Seek closure in Kasab’s death as Pak will not act on 26/11
In her article An inconvenient truth (The Otherside, November 26), Ayesha Siddiqa rightly states that the judiciary in Pakistan doesn’t believe in reviewing itself. That’s why there hasn’t been any forward
movement in the 26/11 case from Pakistan’s side despite the fact that India has provided it with enough information on the attacks. Politicians in Pakistan do not have the courage to act against the masterminds of the Mumbai attacks. And with the Pakistani judiciary refusing to take note of India’s concerns, it’s clear that the perpetrators of 26/11 won’t have to worry about punishment. Therefore, sadly, some closure to the attacks will have to be sought in Ajmal Kasab’s hanging.
SD Sahay, Delhi
Don’t ignore the trouble within
I agree with the editorial Still not fully safe and secure (Our Take, November 26) that we feel unsafe even four years after the 26/11 Mumbai attack thanks to the many chinks in India’s security armour. I believe that we are not paying enough attention to threats arising from within India. While we are busy guarding our borders with Pakistan, the authorities concerned don’t seem to be doing anything to nab the assistants and informers of Pakistan-based terrorists.

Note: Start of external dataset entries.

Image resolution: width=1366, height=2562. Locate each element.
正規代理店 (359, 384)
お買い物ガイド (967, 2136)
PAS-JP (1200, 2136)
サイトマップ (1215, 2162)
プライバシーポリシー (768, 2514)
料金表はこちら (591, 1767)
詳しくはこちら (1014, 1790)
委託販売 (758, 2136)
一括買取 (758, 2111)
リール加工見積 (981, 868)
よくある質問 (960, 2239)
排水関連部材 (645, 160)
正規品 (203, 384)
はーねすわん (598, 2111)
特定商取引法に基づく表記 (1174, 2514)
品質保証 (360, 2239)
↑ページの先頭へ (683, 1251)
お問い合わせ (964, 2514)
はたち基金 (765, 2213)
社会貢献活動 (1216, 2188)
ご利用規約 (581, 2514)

Kiran Sabharwal, via email
All's not lost for Dhoni and Co
Mahendra Singh Dhoni’s second Test defeat at home is a bleak reminder of the fact that Team India is no more a world-class Test Team (Home pitch, tame show, November 27). The famed batting line-up and spinners were a letdown. It is high time that Dhoni and his boys realised that they can no longer cash in on the home advantage. However, all’s not lost for the team as it can still bounce back to form.